TO DO:
1. Please reproduce everything in the burn-treatment article from "Not a single" down to "from Bone SA.", word for word.
2. Name the organs that the burn-treatment article lists as donatable along with skin and bone.

PAGE EXCERPT:
Burn victims unable to get life changing treatment

South Africa’s only tissue bank has been empty the past two months

Photo of a group of children

Children who have received lifesaving skin or organ donations at the Organ Donor Foundation’s event at the Red Cross War Memorial Children’s Hospital in Cape Town on Friday. Photo: Elsabé Brits

By Elsabé Brits

26 August 2019

Not a single patient that needed a skin transplant for serious burns could receive this treatment for weeks. This was revealed at a press conference at the Red Cross War Memorial Children’s Hospital in Cape Town on Friday.

“As soon as the skin and bone is banked, it goes out,” said​​​ Ana Sterrenberg, marketing manager from Bone SA.

But for two months no skin has been donated and the tissue bank is empty.

“We have a very desperate need,” she said. “Last year was the first time ever we had to import skin from America, because we did not have enough.”

Sterrenberg said too few people donate. The chances that an adult will currently receive donated skin are slim because in most cases a single donation could help two to three children. A panel of experts, not involved on the treatment of the recipients, makes this decision.

She said people are unaware that one can donate skin and bone, along with other organs such as the heart, lungs, liver, kidneys and pancreas.

Bone SA is a non-profit organisation which works in co-operation with the Centre for Tissue Engineering at the Tshwane University of Technology where the tissue bank is situated.

Dr Gary Dos Passos, head of the hospital’s Burn’s Unit, said there are five children at the hospital who urgently need skin transplants. “With a major open wound the only way to do a reconstruction is to use the patient’s own skin, which creates another wound. That puts massive stress on the body. But if there are huge burns, it is not possible to do.”

The best option is to use donated skin from organ donors. The donated skin takes on the role of your own skin. He said one’s body eventually rejects the transplanted skin, but by that time significant healing has happened.

“There is a huge difference in healing between patients who receive donor skin and those who don’t. It is a far better life saving intervention than any other available method, and one adult donor can save three children. You really have nothing to lose by doing this,” Dos Passos said.

Sandra Venter, public relations officer of the Centre for Tissue Engineering in Pretoria, said: “I am compelled to say something about the [donor] shortage in South Africa. In many other countries one is automatically a donor and have to request not to be one, not here. There are 300,000 organ donors in the country who have to provide for the needs of 58 million.”

The Centre for Tissue Engineering sources, processes and supplies human tissue for implant, transplant and therapeutic purpose. This includes skin, bone, cornea, tendons and heart valves.

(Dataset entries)
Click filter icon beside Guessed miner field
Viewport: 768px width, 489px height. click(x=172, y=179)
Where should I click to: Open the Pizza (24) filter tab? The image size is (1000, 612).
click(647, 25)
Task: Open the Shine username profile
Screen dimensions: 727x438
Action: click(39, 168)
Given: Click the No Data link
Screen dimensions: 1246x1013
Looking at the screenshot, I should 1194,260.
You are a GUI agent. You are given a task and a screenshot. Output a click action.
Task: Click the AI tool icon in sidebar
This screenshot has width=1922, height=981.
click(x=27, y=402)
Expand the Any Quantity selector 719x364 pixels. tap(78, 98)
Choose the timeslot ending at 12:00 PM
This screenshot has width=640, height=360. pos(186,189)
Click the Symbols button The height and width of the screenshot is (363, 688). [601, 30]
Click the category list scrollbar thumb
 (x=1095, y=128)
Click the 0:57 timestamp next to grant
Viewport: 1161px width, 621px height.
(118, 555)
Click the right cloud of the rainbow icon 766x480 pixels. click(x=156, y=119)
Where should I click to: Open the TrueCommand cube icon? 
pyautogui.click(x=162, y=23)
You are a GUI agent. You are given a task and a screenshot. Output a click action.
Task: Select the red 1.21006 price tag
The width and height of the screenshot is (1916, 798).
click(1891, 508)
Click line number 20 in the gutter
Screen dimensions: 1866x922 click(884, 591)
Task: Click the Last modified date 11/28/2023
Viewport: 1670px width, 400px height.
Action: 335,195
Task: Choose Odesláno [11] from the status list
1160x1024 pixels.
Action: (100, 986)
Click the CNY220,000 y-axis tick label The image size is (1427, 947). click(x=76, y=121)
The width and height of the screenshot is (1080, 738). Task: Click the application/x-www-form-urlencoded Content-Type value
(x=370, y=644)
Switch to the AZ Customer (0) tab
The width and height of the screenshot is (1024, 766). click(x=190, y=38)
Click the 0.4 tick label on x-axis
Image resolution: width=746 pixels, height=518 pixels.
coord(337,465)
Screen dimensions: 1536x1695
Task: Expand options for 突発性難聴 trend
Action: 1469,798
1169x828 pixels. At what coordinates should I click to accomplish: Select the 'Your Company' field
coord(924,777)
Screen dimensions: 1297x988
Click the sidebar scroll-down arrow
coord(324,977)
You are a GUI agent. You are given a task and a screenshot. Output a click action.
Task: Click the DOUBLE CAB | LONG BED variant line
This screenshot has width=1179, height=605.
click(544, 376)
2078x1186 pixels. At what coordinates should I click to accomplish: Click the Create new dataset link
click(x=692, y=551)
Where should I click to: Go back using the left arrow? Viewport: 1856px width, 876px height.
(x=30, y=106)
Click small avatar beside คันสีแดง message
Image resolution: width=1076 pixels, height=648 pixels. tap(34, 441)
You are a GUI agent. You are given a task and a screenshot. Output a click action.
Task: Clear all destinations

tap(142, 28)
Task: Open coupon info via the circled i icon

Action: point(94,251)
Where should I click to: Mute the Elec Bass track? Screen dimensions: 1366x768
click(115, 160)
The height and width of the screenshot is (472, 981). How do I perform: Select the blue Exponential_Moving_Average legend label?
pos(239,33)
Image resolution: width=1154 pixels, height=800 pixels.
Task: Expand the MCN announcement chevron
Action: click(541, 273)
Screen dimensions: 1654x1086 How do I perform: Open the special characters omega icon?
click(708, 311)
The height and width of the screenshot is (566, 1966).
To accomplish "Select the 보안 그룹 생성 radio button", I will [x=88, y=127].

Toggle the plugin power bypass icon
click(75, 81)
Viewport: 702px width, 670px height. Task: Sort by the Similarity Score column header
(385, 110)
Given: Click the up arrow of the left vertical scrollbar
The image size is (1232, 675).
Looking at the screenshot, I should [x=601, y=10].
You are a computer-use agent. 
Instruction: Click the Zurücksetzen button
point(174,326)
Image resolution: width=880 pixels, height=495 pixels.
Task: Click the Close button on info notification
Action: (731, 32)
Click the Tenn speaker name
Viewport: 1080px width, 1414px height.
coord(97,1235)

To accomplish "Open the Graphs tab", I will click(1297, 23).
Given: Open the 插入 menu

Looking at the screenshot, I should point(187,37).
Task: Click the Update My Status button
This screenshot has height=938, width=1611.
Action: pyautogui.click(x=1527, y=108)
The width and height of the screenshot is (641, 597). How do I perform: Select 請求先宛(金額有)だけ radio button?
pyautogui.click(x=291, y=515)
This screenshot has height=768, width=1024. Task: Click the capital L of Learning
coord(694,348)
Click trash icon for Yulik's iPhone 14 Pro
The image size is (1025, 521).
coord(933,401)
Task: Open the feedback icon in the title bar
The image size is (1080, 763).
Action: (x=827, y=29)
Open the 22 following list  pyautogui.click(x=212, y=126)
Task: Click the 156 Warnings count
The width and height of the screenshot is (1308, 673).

ANSWERS BY ITEM:
1.
Not a single patient that needed a skin transplant for serious burns could receive this treatment for weeks. This was revealed at a press conference at the Red Cross War Memorial Children’s Hospital in Cape Town on Friday.

“As soon as the skin and bone is banked, it goes out,” said​​​ Ana Sterrenberg, marketing manager from Bone SA.

2. heart, lungs, liver, kidneys, pancreas